Instruction —
Format the lines of the records from the one containing "Given: Click the main x-axis title N" through the one containing "(x=311, y=183)", inclusive, as a numbered list, skipping blank lines and leaving out the pictures.

Data for processing —
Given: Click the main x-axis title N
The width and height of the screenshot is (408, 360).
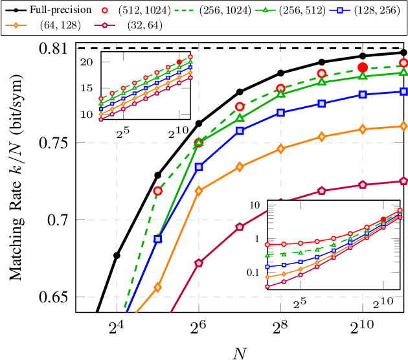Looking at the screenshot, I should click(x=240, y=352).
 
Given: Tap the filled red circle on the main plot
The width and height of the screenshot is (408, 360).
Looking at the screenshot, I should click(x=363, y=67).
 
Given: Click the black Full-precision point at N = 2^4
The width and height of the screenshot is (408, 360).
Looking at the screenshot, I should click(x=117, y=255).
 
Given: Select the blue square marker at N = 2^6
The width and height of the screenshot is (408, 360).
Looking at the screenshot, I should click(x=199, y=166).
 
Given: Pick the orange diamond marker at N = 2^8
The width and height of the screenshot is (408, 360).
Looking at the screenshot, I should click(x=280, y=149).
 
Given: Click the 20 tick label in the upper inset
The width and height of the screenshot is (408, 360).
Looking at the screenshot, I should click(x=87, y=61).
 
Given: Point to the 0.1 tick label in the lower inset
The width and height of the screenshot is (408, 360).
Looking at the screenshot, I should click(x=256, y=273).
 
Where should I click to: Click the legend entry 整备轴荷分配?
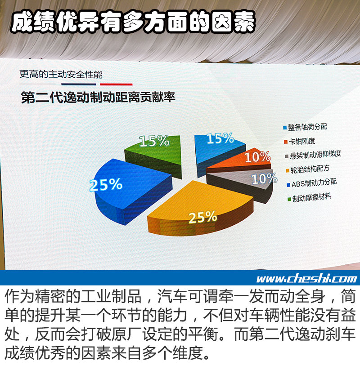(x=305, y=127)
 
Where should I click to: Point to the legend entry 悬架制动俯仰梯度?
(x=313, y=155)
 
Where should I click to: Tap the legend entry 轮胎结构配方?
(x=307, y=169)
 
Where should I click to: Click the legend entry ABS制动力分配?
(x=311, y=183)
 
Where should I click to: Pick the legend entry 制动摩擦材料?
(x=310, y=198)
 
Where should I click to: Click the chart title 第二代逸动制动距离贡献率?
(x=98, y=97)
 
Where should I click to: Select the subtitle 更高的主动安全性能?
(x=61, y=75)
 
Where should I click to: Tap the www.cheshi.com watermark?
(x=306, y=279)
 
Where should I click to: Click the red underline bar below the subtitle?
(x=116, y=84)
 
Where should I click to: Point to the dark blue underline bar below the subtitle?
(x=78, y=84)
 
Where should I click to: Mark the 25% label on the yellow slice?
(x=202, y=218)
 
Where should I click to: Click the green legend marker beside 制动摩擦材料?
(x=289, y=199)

==

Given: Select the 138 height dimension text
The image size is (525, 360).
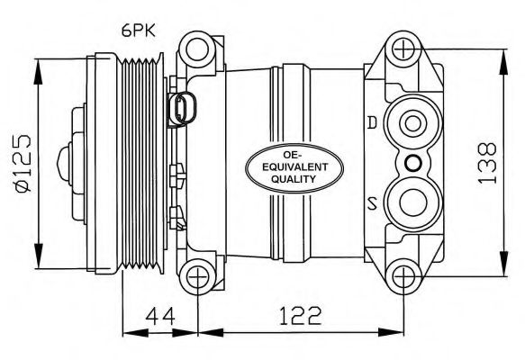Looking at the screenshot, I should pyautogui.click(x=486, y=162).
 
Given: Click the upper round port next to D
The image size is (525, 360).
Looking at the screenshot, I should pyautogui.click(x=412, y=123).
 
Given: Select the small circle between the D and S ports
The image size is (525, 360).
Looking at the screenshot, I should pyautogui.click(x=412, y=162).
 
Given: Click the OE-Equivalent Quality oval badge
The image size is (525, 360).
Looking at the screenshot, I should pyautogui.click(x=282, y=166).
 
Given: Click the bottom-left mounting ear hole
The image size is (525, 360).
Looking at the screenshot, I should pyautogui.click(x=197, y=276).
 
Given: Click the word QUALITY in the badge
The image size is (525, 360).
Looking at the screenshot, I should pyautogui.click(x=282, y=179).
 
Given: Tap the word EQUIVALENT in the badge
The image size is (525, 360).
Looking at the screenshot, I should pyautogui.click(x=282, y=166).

...

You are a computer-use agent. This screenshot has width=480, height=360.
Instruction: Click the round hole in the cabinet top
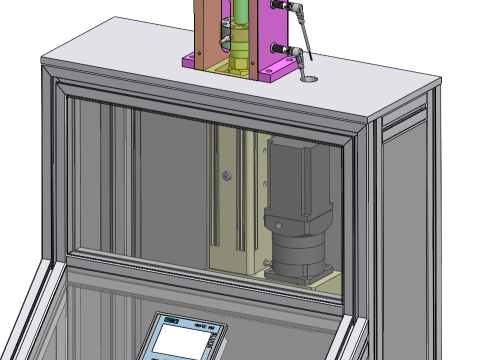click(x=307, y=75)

Reply to the task —
1. Given: Click the main x-axis title N
2. The width and height of the screenshot is (408, 360).
3. Looking at the screenshot, I should click(x=240, y=352).
4. Given: Tap the filled red circle on the main plot
5. The width and height of the screenshot is (408, 360).
6. Looking at the screenshot, I should click(x=363, y=67).
7. Given: Click the black Full-precision point at N = 2^4
8. The width and height of the screenshot is (408, 360).
9. Looking at the screenshot, I should click(x=117, y=255).
10. Given: Select the blue square marker at N = 2^6
11. The width and height of the screenshot is (408, 360).
12. Looking at the screenshot, I should click(x=199, y=166).
13. Given: Pick the orange diamond marker at N = 2^8
14. The width and height of the screenshot is (408, 360).
15. Looking at the screenshot, I should click(x=280, y=149).
16. Given: Click the 20 tick label in the upper inset
17. The width and height of the screenshot is (408, 360).
18. Looking at the screenshot, I should click(x=87, y=61).
19. Given: Point to the 0.1 tick label in the lower inset
20. The width and height of the screenshot is (408, 360).
21. Looking at the screenshot, I should click(x=256, y=273).
22. Where should I click to: Click the legend entry 整备轴荷分配?
23. (x=305, y=127)
24. Where should I click to: Point to the legend entry 悬架制动俯仰梯度?
25. (x=313, y=155)
26. Where should I click to: Tap the legend entry 轮胎结构配方?
27. (x=307, y=169)
28. Where should I click to: Click the legend entry ABS制动力分配?
29. (x=311, y=183)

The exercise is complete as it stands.